Até ser normal é difícil às vezes,
Principalmente em terra de loucos.

Mas nada é mais difícil do que ser feliz,
Já que sempre haverá quem diga que estamos errados,
Seja aqui ou em qualquer outro lugar.

Danilo Otoch

quinta-feira, 7 de outubro de 2010

Relação

Você me pede calma, eu grito.
Você me pede explicação, eu calo.
Você me pede jura, eu minto.
Você me pede amor, eu fujo.
Você se fragiliza, eu firo.
Você me diz que vá, eu fico.


Mas se você me olha, eu rio.
E se me abraça, eu gosto.
Você me diz não, eu dispo.
Você me pede beijo, eu dou.
Você me diz põe, eu ponho.
Você me abre o corpo, eu gozo.


Você não percebeu, te amo.
Se não acredita, eu juro.
Mas se você me diz fica, eu vou.
Você me diz mau, eu sou.

Danilo Otoch.

quarta-feira, 6 de outubro de 2010

Poema Existencial

Se sou metade homem
E metade alma, e se
Metade de mim ainda é animal.
Isso sem falar na metade que é Deus
Ou a cara-metade que é outra pessoa
E ainda está por aí, desfalcando-me.
De quantas metades afinal sou feito?

Danilo Otoch.

Telúrico

De tanto que andei descalço, com os pés na terra
Que de minhas unhas e solas estenderam-se raízes
Fixando-me ao solo.
De tanto que fiquei imóvel, preso a minhas novas raízes
Que meu corpo enrijeceu-se, minhas juntas viraram nós
E minha carne madeira.
De tanto que os ergui, meus braços viraram galhos
 E de meus dedos saíram ramos,
Imortalizando meu agradecimento.
De tanto que fiquei exposto ao sol e chuvas
Que meus cabelos viraram folhas
 E pássaros foram lá fazer seus ninhos.
De tanto que amei, meus amores viraram flores
E meu sémem, frutos. O meu sangue agora é seiva,
Minha pele é casca e eu sou árvore.


Danilo Otoch.

segunda-feira, 4 de outubro de 2010

Nós

Eu e tu,
Tu e eu
De fronte para o silêncio
Não fazemos nós.


Eu e tu
Tu e eu
calados desatamos nós
que não prendiam, uniam
E soltos vagamos perdidos.
Eu sem tu
Tu sem eu.
Cada qual em seu horizonte.


Danilo Otoch.

Acadepol

Foi tudo tão rápido,
Durou como um suspiro
Desses dados a noite
Antes de dormir
Motivado por lembranças
Inefáveis de um momento
Com a pessoa amada.
Não mais que um suspiro.
Rápido assim.


Danilo Otoch

Os cantos do caminho.

Os cantos do caminho
Não são vozes ou ângulos
Ritos de passagem ou sombras.
Talvez sejam medos ou pesadelos
Talves sejam memórias ou visões
Premonitórias.

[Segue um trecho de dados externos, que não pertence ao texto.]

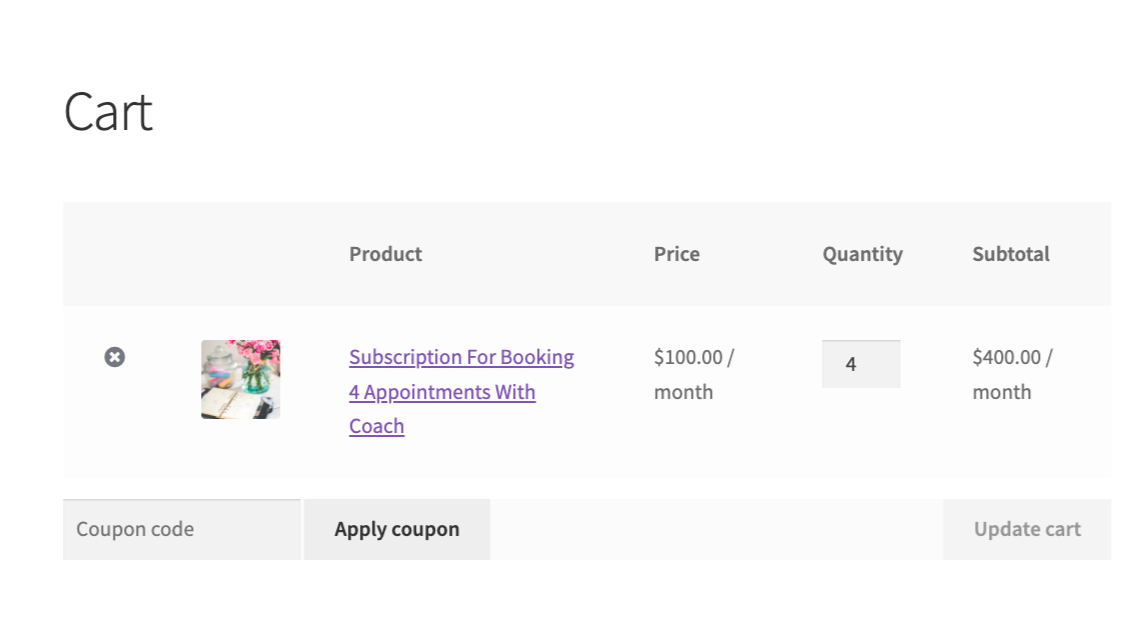The width and height of the screenshot is (1148, 626).
Task: Click the $100.00 price amount
Action: tap(688, 357)
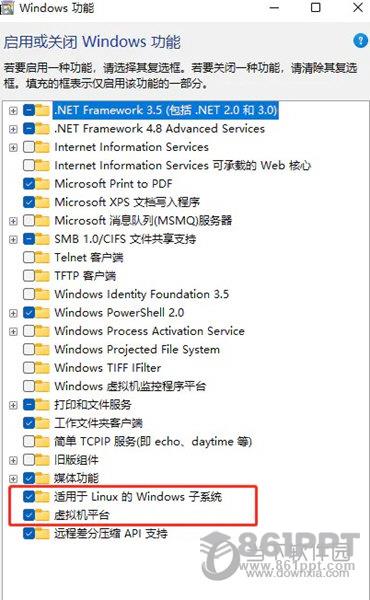Click folder icon next to Internet Information Services
The width and height of the screenshot is (370, 600).
click(42, 147)
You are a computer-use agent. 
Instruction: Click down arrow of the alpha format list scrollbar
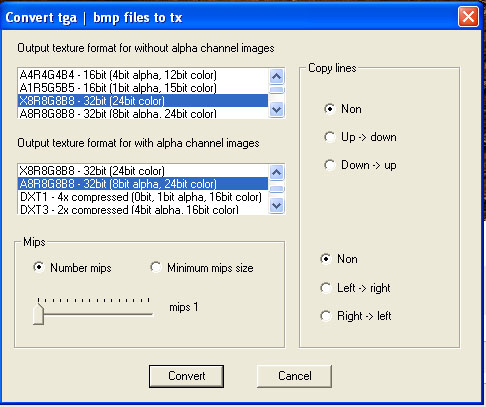click(276, 205)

Não são músicas
Mas podem ser pessoas. Não são alcovas
Mas podem ser refúgios ou esconderijos.
Mudos ou sussurrantes,
Existem cantos
Mesmo no mais reto dos caminhos.

Danilo Otoch.

De homens

O homo sapiens pensa,
E escolhe seu caminho.
Ele olha a lua e quer chegar lá.


O homo faber trabalha,
E produz a sua vida.
Ele olha a lua e vai até lá.



O homo ludens brinca,
E espera seu destino.
Ele olha a lua e faz uma poesia.


Danilo Otoch.

Templo

Seu corpo,
Meu templo
De carne profana
Onde eu te adoro.


Eu me ajoelho
E me submeto.
Ao meu templo,
Ao seu tempo.


Celestiais características,
Divinas formas,
Terrenos prazeres


Seu corpo
Meu templo
Porta de entrada para o paraíso.


Danilo Otoch.

Lenda

Amanhece,
O antigo deus que sonhava com o esquecimento
Acorda e estremece.
Sente medo da morte,
Providencia uma peste e um milagre,
Um filho e outra lenda.


Olha para os campos e templos
Ouve seu nome ser clamado
E sorri.


Volta a dormir
Com a sensação de dever cumprido
E uma vaga esperança de melhores sonhos.

Danilo Otoch

Posse

Mesmo o mais profundo dos mares
Bate em costas.
Em minhas costas não tão largas,
Batem mares bem mais profundos
Do que poderiam.


Mas não há dor.
Só há uma distancia entre os outros costados
Igual ao mar que nos aflige.
A água salgada que respinga em meus lábios
Trazendo-me sede,
E os restos de outras vidas que os mares carregaram
Para deitar enfim em mim.
Garrafas com pequenas mensagens
De náufragos de si mesmos.



Enquanto isso minhas costas suportam todo o peso
Do sol, do mar profundo e dos pés
Da recem chegada descobridora,
Que com um olhar avalia a extensão de seus domínios,
 E que sorri enquanto toma posse.

Danilo Otoch

Canto da sereia

Um sonho que se sonha duas vezes
É um tesouro a ser desenterrado.
Que se pensou perdido para sempre,
Ainda que estivesse do seu lado.
Tesouro de riso fácil e bom coração,
De imensa capacidade de perdoar,
Olhos que brilham na escuridão.
Com sentimentos confusos como o mar
Marés que vem e vão na vida
Nunca se entende nossa sina.
Mas quando ouço a sereia cantar,
Sei que seu nome é Janaína.

Danilo Otoch.


A Janaína Godoi.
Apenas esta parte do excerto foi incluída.